• **Source records**
◆ ◆ ◆ ◆

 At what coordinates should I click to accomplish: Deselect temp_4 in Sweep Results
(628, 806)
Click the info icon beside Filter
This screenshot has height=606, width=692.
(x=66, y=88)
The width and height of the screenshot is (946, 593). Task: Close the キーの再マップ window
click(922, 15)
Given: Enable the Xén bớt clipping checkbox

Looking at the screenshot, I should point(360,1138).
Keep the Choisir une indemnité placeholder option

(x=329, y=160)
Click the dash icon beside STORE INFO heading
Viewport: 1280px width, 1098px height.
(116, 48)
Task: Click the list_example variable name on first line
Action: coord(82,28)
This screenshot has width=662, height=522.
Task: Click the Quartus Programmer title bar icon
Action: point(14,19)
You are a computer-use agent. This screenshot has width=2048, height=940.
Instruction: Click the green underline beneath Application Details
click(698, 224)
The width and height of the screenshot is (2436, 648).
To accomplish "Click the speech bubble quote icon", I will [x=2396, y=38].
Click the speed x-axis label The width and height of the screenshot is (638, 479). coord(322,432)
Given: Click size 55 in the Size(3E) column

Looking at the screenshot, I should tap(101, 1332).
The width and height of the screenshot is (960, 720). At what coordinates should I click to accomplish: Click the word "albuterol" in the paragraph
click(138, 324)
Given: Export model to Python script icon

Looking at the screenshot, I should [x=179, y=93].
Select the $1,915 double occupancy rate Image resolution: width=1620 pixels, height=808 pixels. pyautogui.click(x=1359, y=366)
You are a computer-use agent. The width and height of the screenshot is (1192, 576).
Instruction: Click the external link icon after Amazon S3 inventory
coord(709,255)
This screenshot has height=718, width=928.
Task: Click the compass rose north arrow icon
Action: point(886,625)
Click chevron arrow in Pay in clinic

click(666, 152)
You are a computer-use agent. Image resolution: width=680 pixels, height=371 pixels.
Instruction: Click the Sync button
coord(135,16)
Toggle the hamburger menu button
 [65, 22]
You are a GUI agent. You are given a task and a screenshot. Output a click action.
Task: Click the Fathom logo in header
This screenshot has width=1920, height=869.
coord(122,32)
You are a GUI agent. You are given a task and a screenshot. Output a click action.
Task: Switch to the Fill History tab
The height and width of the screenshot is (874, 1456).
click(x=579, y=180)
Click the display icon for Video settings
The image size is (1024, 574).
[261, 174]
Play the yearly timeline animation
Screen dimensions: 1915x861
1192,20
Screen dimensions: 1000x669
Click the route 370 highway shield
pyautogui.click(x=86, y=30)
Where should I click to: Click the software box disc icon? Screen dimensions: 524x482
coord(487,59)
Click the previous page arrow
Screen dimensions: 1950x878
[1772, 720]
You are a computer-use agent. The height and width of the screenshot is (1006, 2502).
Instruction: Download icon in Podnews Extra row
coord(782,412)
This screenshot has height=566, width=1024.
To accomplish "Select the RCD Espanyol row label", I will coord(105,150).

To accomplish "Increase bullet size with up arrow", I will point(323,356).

◆ ◆ ◆ ◆

• **Work instructions**
Lines that contain "resolution" are the result; find them in the entries above and copy each one.

• **Expected output**
Select the $1,915 double occupancy rate Image resolution: width=1620 pixels, height=808 pixels. pyautogui.click(x=1359, y=366)
You are a computer-use agent. Image resolution: width=680 pixels, height=371 pixels.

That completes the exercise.